SpaceX is acquiring Cursor, a popular AI coding assistant, for $60 billion in an all-stock deal, marking what analysts are already calling the opening move in a broader acquisition push by Elon Musk's space and technology empire.
According to CNBC, the deal is designed to bolster SpaceX's efforts to compete with rivals like Anthropic and OpenAI, both of which offer widely used AI coding tools of their own. Cursor goes head-to-head with products like Claude Code and OpenAI Codex, according to 9to5Mac, putting it squarely in the middle of one of tech's hottest competitive battlegrounds.
Engadget reports that SpaceX intends to use Cursor specifically to strengthen xAI, Musk's artificial intelligence venture. The timing is notable: according to 24/7 Wall St., the acquisition follows SpaceX's historic IPO and is being framed as the launch of a broader acquisition spree.
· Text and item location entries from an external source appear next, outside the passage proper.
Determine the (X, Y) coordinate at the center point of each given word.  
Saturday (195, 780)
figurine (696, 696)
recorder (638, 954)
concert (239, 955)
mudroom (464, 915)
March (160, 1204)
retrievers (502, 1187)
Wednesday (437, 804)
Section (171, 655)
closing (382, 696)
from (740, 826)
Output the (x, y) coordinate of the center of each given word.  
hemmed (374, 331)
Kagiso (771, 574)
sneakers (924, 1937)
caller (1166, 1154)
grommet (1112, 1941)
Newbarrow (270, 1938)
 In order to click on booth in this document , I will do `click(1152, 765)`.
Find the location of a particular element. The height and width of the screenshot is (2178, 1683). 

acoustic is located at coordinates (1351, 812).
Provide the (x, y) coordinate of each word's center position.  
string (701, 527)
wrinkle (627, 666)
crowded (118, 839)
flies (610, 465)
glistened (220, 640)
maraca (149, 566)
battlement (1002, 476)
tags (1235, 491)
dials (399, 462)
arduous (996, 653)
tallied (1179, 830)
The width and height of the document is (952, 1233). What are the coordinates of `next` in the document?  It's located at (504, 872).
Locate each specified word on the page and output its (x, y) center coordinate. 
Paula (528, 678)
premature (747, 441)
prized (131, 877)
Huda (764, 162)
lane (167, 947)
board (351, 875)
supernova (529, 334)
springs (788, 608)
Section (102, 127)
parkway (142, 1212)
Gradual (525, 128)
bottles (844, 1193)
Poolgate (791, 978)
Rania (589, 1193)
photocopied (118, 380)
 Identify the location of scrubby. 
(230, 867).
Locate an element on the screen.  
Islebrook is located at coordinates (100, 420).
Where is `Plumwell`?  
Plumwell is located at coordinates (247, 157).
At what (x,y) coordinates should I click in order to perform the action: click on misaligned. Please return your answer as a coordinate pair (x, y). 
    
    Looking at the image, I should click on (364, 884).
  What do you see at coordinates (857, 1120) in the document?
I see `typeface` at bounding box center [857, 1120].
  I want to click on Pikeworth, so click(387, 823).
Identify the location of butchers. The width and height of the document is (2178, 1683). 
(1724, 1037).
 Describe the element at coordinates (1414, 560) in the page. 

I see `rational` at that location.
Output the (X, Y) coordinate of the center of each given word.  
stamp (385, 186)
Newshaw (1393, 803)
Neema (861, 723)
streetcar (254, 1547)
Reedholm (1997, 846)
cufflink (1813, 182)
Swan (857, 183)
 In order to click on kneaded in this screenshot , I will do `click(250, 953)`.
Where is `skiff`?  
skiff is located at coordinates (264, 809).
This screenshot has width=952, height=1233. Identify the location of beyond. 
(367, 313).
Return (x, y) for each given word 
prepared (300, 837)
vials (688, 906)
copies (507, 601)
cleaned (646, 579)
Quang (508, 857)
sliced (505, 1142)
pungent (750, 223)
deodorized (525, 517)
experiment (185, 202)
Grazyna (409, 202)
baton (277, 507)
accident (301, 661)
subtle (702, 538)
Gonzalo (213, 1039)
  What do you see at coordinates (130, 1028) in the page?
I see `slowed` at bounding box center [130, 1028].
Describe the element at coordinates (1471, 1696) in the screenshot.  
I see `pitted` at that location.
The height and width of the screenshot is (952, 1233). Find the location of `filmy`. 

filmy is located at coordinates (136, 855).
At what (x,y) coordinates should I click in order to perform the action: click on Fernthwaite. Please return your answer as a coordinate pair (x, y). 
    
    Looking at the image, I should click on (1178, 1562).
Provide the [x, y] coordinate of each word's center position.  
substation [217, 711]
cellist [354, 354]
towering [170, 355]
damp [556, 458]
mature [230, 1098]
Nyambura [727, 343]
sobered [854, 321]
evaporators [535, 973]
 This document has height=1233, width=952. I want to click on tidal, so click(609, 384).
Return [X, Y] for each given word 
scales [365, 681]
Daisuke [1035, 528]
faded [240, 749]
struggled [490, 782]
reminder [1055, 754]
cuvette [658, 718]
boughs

Investor's Business Daily reports that Musk has set an ambitious target of $1 trillion in revenue for SpaceX, and the Cursor deal appears to be an early step toward building the AI infrastructure needed to reach that figure. Meanwhile, MSN notes that at least one prominent options market analyst — described as the "Godfather" of options — now sees SpaceX on a trajectory to surpass both Nvidia and Tesla in market significance.
At $60 billion, the price tag is a striking signal of how much companies are willing to pay for an early lead in AI-assisted software development. Coding tools have become a proxy war for the broader AI race: whoever helps engineers write software faster gains influence over the entire technology stack.
If the deal closes, it positions SpaceX not just as a rocket company or car-adjacent conglomerate, but as a direct rival to Silicon Valley's reigning AI labs — a shift that could reshape how developers choose their tools for years to come.